[SOURCE RECORDS]
.....

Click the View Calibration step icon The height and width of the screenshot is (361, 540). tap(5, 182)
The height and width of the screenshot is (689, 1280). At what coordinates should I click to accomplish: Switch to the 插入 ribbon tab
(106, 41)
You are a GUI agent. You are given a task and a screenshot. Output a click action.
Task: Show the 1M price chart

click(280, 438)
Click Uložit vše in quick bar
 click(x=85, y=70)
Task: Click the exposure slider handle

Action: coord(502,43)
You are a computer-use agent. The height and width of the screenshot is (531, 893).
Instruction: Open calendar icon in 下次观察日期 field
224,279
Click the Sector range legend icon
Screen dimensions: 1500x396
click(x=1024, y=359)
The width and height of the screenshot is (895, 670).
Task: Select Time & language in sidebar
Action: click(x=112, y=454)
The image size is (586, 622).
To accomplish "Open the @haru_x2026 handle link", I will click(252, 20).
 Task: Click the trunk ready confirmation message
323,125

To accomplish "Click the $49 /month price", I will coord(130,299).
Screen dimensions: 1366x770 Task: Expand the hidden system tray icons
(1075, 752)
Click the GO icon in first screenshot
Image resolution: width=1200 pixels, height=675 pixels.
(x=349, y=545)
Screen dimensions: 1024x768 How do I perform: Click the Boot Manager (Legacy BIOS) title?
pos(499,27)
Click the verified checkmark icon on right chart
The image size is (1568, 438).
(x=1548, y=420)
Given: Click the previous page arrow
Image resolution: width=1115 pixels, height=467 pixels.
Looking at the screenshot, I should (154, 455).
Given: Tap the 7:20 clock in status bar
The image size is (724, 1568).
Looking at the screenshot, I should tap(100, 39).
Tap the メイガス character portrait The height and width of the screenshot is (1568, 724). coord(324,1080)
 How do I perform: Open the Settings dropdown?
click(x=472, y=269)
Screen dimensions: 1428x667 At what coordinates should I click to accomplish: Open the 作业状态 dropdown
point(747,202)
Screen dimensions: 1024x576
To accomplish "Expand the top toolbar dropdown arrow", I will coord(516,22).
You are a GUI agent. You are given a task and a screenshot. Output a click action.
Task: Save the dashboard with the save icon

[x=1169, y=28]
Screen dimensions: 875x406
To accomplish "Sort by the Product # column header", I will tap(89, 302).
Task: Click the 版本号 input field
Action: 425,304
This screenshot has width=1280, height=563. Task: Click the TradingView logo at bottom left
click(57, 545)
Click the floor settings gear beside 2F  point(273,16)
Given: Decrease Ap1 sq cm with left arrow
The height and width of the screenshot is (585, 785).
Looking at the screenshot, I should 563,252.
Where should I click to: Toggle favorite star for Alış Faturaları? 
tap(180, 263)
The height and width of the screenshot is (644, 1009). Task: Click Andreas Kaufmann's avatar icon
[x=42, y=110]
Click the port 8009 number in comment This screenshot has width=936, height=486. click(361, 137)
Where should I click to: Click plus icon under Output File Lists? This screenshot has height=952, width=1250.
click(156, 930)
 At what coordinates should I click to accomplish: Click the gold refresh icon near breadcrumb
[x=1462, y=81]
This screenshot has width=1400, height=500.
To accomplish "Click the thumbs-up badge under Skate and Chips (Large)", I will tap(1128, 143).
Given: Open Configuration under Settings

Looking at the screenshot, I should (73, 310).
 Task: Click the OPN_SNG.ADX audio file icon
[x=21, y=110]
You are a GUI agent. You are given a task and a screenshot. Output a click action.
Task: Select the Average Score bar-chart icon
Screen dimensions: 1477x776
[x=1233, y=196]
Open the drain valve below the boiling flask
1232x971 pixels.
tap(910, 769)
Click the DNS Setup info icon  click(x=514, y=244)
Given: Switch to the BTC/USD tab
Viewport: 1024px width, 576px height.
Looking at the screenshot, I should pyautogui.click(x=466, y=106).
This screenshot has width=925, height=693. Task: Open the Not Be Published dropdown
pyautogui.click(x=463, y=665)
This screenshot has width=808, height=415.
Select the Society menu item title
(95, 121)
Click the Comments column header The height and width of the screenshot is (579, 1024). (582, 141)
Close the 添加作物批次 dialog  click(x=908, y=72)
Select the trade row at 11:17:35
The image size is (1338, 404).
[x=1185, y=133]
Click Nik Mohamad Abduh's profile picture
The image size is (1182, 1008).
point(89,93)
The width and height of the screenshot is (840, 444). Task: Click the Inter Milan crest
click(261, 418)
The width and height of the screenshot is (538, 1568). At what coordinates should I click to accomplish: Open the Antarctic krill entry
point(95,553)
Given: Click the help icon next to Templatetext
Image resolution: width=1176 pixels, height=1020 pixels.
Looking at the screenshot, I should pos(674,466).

.....

[EXERCISE AIM]
Could you reproduce, exactly, every line above from the line with "The height and width of the screenshot is (644, 1009)." to the line with "Click the DNS", and no other line? Both ends count.

[YOUR RESPONSE]
The height and width of the screenshot is (644, 1009). Task: Click Andreas Kaufmann's avatar icon
[x=42, y=110]
Click the port 8009 number in comment This screenshot has width=936, height=486. click(361, 137)
Where should I click to: Click plus icon under Output File Lists? This screenshot has height=952, width=1250.
click(156, 930)
 At what coordinates should I click to accomplish: Click the gold refresh icon near breadcrumb
[x=1462, y=81]
This screenshot has width=1400, height=500.
To accomplish "Click the thumbs-up badge under Skate and Chips (Large)", I will tap(1128, 143).
Given: Open Configuration under Settings

Looking at the screenshot, I should (73, 310).
 Task: Click the OPN_SNG.ADX audio file icon
[x=21, y=110]
You are a GUI agent. You are given a task and a screenshot. Output a click action.
Task: Select the Average Score bar-chart icon
Screen dimensions: 1477x776
[x=1233, y=196]
Open the drain valve below the boiling flask
1232x971 pixels.
tap(910, 769)
Click the DNS Setup info icon  click(x=514, y=244)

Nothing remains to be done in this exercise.